(Treize heures six minutes)
Mme Massé : Oui, alors,
bonjour, tout le monde. Effectivement, je suis entourée de deux soeurs autochtones
qui, aujourd'hui, sont venues sonner à la porte du gouvernement du Québec, sont
venues sonner à la porte de la solidarité des femmes élues du Parlement du Québec
pour faire une demande bien explicite que je vais les laisser vous expliquer.
De mon côté, je vais vous rappeler... et
vous le savez, depuis quelques semaines, je viens régulièrement devant vous
pour dire et redire qu'il est incontournable que le gouvernement du Québec
agisse promptement pour faire en sorte que ce qui se passe actuellement entre
les Premières Nations et les corps policiers à travers le Québec, qu'on trouve
une solution afin de redonner confiance à l'ensemble des autochtones, mais
particulièrement les femmes.
Ce matin, je déposais une motion en
demandant au gouvernement, d'une part, de reconnaître, parce que c'est un état
de fait, que, pour la première fois, les femmes élues de l'association des
premières nations du Québec et du Labrador faisaient une prise de position
publique en interpellant le gouvernement du Québec et que nous voulions aussi
honorer le fait que nous avons, entre femmes élues, qu'on soit des Premières
Nations ou allochtones, des liens, on a des défis communs et on l'a déjà
reconnu à travers une entente de solidarité qu'on a signée par le passé.
Vous comprendrez qu'à l'instar de mes
frères et soeurs autochtones je ne pouvais faire autrement que, dans la motion,
réitérer la nécessité que le gouvernement du Québec enclenche rapidement sa
commission d'enquête judiciaire sur les rapports entre les Premières Nations et
les corps policiers. J'avais l'appui des deux autres partis d'opposition. Le
gouvernement du Québec a encore cru bon de ne pas répondre favorablement à
cette demande.
Mais je vais laisser mes soeurs vous
expliquer plus précisément quelle est cette déclaration que les femmes élues de
l'Assemblée des Premières
Nations ont faite. Et je vais laisser, dans un
premier temps, à Mme Adrienne Jérôme, qui est chef du Lac-Simon et
représentante responsable des dossiers femmes à l'association des premières nations
du Québec et du Labrador... Et par la suite prendra la parole Mme Marjolaine
Étienne, qui est conseillère à Mashteuiatsh...
Mme Étienne (Marjolaine) :
Vice-chef.
Mme Massé : ...vice-chef, conseillère
vice-chef, pardon — merci Marjolaine — à la communauté de
Mashteuiatsh et qui est la présidente et donc porte-parole des femmes élues à
l'association des Premières Nations du Québec et du Labrador. Adrienne.

- Entrées
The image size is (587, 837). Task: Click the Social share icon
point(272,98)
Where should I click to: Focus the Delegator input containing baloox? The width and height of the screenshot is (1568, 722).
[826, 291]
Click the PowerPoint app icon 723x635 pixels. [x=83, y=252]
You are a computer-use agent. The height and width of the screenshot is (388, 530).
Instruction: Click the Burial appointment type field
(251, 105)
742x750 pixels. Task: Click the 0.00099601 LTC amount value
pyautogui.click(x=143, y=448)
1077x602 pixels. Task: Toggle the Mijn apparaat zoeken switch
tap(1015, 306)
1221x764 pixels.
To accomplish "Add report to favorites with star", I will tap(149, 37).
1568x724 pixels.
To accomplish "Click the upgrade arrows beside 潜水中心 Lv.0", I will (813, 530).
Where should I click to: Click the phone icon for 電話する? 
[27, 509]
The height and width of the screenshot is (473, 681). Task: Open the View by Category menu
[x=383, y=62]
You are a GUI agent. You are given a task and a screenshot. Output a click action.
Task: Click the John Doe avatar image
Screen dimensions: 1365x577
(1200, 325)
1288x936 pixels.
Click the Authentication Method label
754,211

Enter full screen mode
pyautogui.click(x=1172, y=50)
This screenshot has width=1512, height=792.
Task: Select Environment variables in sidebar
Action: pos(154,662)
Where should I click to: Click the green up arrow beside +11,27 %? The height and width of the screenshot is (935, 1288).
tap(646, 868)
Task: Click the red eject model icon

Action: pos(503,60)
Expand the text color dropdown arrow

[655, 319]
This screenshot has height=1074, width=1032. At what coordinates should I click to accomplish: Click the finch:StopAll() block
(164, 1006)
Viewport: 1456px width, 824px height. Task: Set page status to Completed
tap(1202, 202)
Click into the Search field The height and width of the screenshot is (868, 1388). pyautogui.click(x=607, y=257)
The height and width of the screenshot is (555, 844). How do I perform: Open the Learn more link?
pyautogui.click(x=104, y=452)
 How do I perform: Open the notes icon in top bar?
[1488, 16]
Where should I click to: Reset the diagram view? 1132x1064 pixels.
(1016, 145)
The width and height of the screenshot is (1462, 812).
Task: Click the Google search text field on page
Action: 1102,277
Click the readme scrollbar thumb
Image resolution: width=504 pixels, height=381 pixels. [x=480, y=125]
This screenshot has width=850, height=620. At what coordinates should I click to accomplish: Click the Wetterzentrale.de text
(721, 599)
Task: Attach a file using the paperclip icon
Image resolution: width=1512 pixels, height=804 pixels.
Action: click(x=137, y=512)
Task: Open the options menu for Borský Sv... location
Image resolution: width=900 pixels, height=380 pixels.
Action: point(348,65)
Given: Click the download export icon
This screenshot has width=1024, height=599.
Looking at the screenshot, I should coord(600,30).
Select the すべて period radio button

- Consigne
D'après la source, de quelle communauté Marjolaine Étienne est-elle vice-chef ?

- Réponse
Elle est vice-chef de la communauté de Mashteuiatsh.